[Start]

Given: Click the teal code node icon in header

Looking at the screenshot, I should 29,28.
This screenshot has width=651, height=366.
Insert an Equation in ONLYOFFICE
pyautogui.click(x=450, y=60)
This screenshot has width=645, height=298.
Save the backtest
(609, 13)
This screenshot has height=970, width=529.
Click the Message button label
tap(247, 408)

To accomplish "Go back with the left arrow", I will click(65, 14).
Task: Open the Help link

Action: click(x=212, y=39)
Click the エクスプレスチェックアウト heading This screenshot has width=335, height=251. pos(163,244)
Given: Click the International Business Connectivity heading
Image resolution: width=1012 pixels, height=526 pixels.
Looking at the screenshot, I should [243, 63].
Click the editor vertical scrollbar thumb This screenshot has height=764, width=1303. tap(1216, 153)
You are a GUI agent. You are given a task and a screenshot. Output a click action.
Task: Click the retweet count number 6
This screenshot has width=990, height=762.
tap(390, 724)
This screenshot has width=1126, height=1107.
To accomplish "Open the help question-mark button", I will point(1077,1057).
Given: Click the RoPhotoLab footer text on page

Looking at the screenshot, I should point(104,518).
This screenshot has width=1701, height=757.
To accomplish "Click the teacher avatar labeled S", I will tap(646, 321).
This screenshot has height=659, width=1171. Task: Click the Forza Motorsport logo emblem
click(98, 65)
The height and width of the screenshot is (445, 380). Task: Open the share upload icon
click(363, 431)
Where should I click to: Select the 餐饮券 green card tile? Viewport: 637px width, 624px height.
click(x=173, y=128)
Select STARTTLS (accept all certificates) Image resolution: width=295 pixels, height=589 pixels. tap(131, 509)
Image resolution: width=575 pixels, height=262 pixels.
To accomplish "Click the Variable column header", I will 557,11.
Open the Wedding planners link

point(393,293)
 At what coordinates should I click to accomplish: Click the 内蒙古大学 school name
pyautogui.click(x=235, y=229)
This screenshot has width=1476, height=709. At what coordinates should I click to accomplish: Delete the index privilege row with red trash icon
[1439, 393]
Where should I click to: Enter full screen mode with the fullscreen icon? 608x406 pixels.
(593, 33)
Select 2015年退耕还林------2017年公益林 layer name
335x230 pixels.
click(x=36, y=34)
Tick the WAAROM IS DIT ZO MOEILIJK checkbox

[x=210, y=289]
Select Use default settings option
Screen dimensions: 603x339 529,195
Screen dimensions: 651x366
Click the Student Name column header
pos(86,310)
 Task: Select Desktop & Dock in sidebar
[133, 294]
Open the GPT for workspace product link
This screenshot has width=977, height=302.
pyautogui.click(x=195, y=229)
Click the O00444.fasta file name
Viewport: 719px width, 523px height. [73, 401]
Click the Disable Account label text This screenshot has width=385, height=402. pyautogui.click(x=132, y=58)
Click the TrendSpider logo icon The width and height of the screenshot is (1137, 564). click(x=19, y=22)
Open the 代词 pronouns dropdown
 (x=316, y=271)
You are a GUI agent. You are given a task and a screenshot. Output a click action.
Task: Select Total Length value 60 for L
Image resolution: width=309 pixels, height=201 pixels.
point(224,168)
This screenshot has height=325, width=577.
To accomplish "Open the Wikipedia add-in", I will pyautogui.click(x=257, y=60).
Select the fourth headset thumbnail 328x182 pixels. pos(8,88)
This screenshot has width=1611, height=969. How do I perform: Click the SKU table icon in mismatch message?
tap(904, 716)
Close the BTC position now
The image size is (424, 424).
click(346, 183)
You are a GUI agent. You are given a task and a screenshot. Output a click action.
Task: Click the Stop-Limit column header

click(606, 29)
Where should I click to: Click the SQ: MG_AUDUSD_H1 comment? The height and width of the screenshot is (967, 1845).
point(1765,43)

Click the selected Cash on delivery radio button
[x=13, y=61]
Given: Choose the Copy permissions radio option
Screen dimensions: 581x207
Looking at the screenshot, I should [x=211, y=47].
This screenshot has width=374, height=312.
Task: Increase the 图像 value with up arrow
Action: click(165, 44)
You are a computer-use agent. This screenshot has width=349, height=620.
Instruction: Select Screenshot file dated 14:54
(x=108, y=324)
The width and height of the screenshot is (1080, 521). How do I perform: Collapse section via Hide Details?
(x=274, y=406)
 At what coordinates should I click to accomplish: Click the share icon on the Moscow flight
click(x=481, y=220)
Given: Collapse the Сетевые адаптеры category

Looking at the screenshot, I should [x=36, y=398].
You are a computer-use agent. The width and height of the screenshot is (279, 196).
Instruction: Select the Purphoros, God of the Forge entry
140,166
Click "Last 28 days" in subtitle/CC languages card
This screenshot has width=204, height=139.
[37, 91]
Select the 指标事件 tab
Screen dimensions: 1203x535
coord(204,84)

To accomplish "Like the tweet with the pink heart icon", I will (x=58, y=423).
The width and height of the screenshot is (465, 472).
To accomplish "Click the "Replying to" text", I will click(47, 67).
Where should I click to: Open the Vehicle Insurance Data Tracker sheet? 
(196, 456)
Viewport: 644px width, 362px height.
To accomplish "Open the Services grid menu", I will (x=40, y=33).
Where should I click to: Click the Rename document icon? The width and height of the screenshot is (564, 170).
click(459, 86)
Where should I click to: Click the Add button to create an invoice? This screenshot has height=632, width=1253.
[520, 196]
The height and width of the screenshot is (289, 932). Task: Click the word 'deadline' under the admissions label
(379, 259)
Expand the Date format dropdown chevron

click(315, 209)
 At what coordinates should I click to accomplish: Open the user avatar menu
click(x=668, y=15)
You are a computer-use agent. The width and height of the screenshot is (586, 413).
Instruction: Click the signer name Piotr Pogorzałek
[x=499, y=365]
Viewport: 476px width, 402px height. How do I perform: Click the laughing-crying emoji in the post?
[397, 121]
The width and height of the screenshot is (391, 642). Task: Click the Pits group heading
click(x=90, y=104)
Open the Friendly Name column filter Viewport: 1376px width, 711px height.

[End]

*REQUIREMENT*. Change every "Image resolution" in the entries above to "Screen resolution", and write out all of the entries again with nothing else altered.

*TASK ANSWER*.
Given: Click the teal code node icon in header

Looking at the screenshot, I should 29,28.
This screenshot has width=651, height=366.
Insert an Equation in ONLYOFFICE
pyautogui.click(x=450, y=60)
This screenshot has width=645, height=298.
Save the backtest
(609, 13)
This screenshot has height=970, width=529.
Click the Message button label
tap(247, 408)

To accomplish "Go back with the left arrow", I will click(65, 14).
Task: Open the Help link

Action: click(x=212, y=39)
Click the エクスプレスチェックアウト heading This screenshot has width=335, height=251. pos(163,244)
Given: Click the International Business Connectivity heading
Screen resolution: width=1012 pixels, height=526 pixels.
Looking at the screenshot, I should [243, 63].
Click the editor vertical scrollbar thumb This screenshot has height=764, width=1303. tap(1216, 153)
You are a GUI agent. You are given a task and a screenshot. Output a click action.
Task: Click the retweet count number 6
This screenshot has width=990, height=762.
tap(390, 724)
This screenshot has width=1126, height=1107.
To accomplish "Open the help question-mark button", I will point(1077,1057).
Given: Click the RoPhotoLab footer text on page

Looking at the screenshot, I should point(104,518).
This screenshot has width=1701, height=757.
To accomplish "Click the teacher avatar labeled S", I will tap(646, 321).
This screenshot has height=659, width=1171. Task: Click the Forza Motorsport logo emblem
click(98, 65)
The height and width of the screenshot is (445, 380). Task: Open the share upload icon
click(363, 431)
Where should I click to: Select the 餐饮券 green card tile? Viewport: 637px width, 624px height.
click(x=173, y=128)
Select STARTTLS (accept all certificates) Screen resolution: width=295 pixels, height=589 pixels. tap(131, 509)
Screen resolution: width=575 pixels, height=262 pixels.
To accomplish "Click the Variable column header", I will 557,11.
Open the Wedding planners link

point(393,293)
 At what coordinates should I click to accomplish: Click the 内蒙古大学 school name
pyautogui.click(x=235, y=229)
This screenshot has width=1476, height=709. At what coordinates should I click to accomplish: Delete the index privilege row with red trash icon
[1439, 393]
Where should I click to: Enter full screen mode with the fullscreen icon? 608x406 pixels.
(593, 33)
Select 2015年退耕还林------2017年公益林 layer name
335x230 pixels.
click(x=36, y=34)
Tick the WAAROM IS DIT ZO MOEILIJK checkbox

[x=210, y=289]
Select Use default settings option
Screen dimensions: 603x339 529,195
Screen dimensions: 651x366
Click the Student Name column header
pos(86,310)
 Task: Select Desktop & Dock in sidebar
[133, 294]
Open the GPT for workspace product link
This screenshot has width=977, height=302.
pyautogui.click(x=195, y=229)
Click the O00444.fasta file name
Viewport: 719px width, 523px height. [73, 401]
Click the Disable Account label text This screenshot has width=385, height=402. pyautogui.click(x=132, y=58)
Click the TrendSpider logo icon The width and height of the screenshot is (1137, 564). click(x=19, y=22)
Open the 代词 pronouns dropdown
 (x=316, y=271)
You are a GUI agent. You are given a task and a screenshot. Output a click action.
Task: Select Total Length value 60 for L
Screen resolution: width=309 pixels, height=201 pixels.
point(224,168)
This screenshot has height=325, width=577.
To accomplish "Open the Wikipedia add-in", I will pyautogui.click(x=257, y=60).
Select the fourth headset thumbnail 328x182 pixels. pos(8,88)
This screenshot has width=1611, height=969. How do I perform: Click the SKU table icon in mismatch message?
tap(904, 716)
Close the BTC position now
The image size is (424, 424).
click(346, 183)
You are a GUI agent. You are given a task and a screenshot. Output a click action.
Task: Click the Stop-Limit column header

click(606, 29)
Where should I click to: Click the SQ: MG_AUDUSD_H1 comment? The height and width of the screenshot is (967, 1845).
point(1765,43)

Click the selected Cash on delivery radio button
[x=13, y=61]
Given: Choose the Copy permissions radio option
Screen dimensions: 581x207
Looking at the screenshot, I should [x=211, y=47].
This screenshot has width=374, height=312.
Task: Increase the 图像 value with up arrow
Action: click(165, 44)
You are a computer-use agent. This screenshot has width=349, height=620.
Instruction: Select Screenshot file dated 14:54
(x=108, y=324)
The width and height of the screenshot is (1080, 521). How do I perform: Collapse section via Hide Details?
(x=274, y=406)
 At what coordinates should I click to accomplish: Click the share icon on the Moscow flight
click(x=481, y=220)
Given: Collapse the Сетевые адаптеры category

Looking at the screenshot, I should [x=36, y=398].
You are a computer-use agent. The width and height of the screenshot is (279, 196).
Instruction: Select the Purphoros, God of the Forge entry
140,166
Click "Last 28 days" in subtitle/CC languages card
This screenshot has width=204, height=139.
[37, 91]
Select the 指标事件 tab
Screen dimensions: 1203x535
coord(204,84)

To accomplish "Like the tweet with the pink heart icon", I will (x=58, y=423).
The width and height of the screenshot is (465, 472).
To accomplish "Click the "Replying to" text", I will click(47, 67).
Where should I click to: Open the Vehicle Insurance Data Tracker sheet? 
(196, 456)
Viewport: 644px width, 362px height.
To accomplish "Open the Services grid menu", I will (x=40, y=33).
Where should I click to: Click the Rename document icon? The width and height of the screenshot is (564, 170).
click(459, 86)
Where should I click to: Click the Add button to create an invoice? This screenshot has height=632, width=1253.
[520, 196]
The height and width of the screenshot is (289, 932). Task: Click the word 'deadline' under the admissions label
(379, 259)
Expand the Date format dropdown chevron

click(315, 209)
 At what coordinates should I click to accomplish: Open the user avatar menu
click(x=668, y=15)
You are a computer-use agent. The width and height of the screenshot is (586, 413).
Instruction: Click the signer name Piotr Pogorzałek
[x=499, y=365]
Viewport: 476px width, 402px height. How do I perform: Click the laughing-crying emoji in the post?
[397, 121]
The width and height of the screenshot is (391, 642). Task: Click the Pits group heading
click(x=90, y=104)
Open the Friendly Name column filter Viewport: 1376px width, 711px height.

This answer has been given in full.